» YOUR TASK
Recast the records as a Markdown table with columns named Row and Line, one row per line, starting with the line containing "Task: Go back from the 拾叁月运动大队 chat" and going on through the line containing "tap(75, 82)", both included. Leave blank lines out.

══════

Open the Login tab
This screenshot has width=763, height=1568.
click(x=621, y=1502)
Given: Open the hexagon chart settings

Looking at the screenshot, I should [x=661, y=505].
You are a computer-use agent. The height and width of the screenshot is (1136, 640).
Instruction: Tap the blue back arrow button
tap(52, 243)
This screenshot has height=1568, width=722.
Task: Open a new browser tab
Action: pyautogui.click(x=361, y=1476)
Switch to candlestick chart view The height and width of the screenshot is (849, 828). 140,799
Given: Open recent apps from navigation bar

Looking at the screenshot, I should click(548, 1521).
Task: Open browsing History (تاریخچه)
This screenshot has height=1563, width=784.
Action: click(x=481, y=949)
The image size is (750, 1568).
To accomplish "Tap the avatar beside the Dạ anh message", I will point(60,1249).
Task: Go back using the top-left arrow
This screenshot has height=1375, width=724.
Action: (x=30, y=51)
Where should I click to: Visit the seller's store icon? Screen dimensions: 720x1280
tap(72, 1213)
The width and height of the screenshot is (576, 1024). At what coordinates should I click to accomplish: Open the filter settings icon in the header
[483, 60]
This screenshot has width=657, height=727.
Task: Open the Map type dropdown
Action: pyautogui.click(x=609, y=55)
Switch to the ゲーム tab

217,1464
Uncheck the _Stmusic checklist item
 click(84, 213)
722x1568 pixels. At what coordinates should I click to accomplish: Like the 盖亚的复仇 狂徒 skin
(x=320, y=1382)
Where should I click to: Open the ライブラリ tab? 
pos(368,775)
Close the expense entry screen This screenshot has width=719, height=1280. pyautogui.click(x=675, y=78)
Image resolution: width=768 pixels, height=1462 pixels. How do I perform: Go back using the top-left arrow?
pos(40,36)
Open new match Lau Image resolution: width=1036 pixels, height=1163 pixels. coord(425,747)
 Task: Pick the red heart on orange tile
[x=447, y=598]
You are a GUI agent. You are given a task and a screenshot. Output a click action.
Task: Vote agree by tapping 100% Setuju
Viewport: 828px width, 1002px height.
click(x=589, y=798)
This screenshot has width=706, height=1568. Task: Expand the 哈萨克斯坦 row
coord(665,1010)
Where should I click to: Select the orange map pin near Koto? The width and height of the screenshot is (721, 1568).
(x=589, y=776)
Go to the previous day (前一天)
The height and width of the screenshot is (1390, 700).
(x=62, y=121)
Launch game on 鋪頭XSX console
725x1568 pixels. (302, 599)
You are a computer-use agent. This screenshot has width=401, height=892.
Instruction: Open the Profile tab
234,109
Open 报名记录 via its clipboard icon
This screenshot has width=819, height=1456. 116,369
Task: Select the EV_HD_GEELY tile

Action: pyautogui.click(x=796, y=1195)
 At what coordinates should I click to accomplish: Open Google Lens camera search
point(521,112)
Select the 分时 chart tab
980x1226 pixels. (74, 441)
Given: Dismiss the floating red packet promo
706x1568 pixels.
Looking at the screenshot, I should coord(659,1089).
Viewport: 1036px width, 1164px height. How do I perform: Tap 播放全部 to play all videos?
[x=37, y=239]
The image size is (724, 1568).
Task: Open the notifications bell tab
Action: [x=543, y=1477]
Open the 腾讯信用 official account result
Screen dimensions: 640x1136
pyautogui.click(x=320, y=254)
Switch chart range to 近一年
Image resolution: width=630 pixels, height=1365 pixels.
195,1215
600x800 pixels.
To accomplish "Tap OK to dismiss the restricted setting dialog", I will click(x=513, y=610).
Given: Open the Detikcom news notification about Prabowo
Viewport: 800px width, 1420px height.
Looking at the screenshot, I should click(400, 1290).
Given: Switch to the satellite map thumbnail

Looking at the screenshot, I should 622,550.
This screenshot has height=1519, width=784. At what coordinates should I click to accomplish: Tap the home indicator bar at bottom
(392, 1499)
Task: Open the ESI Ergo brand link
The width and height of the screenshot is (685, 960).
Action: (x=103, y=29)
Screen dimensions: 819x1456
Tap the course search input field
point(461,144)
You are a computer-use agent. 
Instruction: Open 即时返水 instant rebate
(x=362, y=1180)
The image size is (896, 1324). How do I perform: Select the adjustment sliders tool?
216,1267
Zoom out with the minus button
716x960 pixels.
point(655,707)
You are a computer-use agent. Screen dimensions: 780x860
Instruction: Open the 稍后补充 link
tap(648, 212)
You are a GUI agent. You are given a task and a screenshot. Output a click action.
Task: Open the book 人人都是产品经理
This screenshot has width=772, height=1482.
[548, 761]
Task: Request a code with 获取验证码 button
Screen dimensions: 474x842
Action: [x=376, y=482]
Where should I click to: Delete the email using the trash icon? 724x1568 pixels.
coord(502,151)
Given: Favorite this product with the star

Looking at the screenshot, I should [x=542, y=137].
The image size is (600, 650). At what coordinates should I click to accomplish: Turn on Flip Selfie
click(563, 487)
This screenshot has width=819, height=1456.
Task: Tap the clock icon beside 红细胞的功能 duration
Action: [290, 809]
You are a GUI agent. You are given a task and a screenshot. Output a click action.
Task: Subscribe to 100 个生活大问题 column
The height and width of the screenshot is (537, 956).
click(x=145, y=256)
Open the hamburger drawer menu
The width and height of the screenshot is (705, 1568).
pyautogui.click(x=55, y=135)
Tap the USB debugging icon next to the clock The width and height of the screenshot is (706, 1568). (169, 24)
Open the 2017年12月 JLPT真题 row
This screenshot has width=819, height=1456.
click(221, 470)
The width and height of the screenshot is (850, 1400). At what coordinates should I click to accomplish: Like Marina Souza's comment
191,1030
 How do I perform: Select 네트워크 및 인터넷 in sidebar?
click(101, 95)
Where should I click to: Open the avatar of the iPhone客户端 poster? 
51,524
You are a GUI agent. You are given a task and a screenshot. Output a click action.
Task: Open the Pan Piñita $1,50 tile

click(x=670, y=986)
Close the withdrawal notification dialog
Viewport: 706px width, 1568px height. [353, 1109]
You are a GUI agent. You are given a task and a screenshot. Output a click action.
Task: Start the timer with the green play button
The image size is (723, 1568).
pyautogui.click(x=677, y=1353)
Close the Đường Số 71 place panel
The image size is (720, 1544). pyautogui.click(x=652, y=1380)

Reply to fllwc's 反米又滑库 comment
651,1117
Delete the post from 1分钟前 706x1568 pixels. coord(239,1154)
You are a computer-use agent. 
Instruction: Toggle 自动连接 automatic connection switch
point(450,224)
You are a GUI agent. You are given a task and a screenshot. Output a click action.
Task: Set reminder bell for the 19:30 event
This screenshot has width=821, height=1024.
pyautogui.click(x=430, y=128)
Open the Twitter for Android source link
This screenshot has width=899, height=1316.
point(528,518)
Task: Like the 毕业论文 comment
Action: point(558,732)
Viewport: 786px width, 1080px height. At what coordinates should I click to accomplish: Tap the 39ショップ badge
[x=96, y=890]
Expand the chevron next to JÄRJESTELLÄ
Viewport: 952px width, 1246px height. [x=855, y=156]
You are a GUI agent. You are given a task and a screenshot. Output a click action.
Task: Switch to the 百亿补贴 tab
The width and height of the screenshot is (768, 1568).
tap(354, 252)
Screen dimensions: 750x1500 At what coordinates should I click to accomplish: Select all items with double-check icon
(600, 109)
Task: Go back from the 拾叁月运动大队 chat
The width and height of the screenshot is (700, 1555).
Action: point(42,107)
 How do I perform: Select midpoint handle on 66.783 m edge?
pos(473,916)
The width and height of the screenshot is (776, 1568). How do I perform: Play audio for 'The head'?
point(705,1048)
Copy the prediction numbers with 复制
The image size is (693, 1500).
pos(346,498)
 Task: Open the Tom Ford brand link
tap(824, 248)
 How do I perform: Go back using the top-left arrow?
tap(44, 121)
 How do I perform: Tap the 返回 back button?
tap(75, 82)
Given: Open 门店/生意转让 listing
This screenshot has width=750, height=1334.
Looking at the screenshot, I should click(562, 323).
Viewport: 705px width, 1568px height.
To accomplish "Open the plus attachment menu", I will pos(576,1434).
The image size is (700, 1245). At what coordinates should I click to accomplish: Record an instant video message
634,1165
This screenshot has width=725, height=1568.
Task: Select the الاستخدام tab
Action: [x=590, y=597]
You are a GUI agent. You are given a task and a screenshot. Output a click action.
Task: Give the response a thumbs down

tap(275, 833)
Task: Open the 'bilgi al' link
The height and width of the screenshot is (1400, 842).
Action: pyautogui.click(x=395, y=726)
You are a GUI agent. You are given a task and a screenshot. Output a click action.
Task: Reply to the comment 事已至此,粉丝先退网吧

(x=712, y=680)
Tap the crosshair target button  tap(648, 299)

══════

» WRITTEN ANSWER
| Row | Line |
|---|---|
| 1 | Task: Go back from the 拾叁月运动大队 chat |
| 2 | The width and height of the screenshot is (700, 1555). |
| 3 | Action: point(42,107) |
| 4 |  How do I perform: Select midpoint handle on 66.783 m edge? |
| 5 | pos(473,916) |
| 6 | The width and height of the screenshot is (776, 1568). How do I perform: Play audio for 'The head'? |
| 7 | point(705,1048) |
| 8 | Copy the prediction numbers with 复制 |
| 9 | The image size is (693, 1500). |
| 10 | pos(346,498) |
| 11 |  Task: Open the Tom Ford brand link |
| 12 | tap(824, 248) |
| 13 |  How do I perform: Go back using the top-left arrow? |
| 14 | tap(44, 121) |
| 15 |  How do I perform: Tap the 返回 back button? |
| 16 | tap(75, 82) |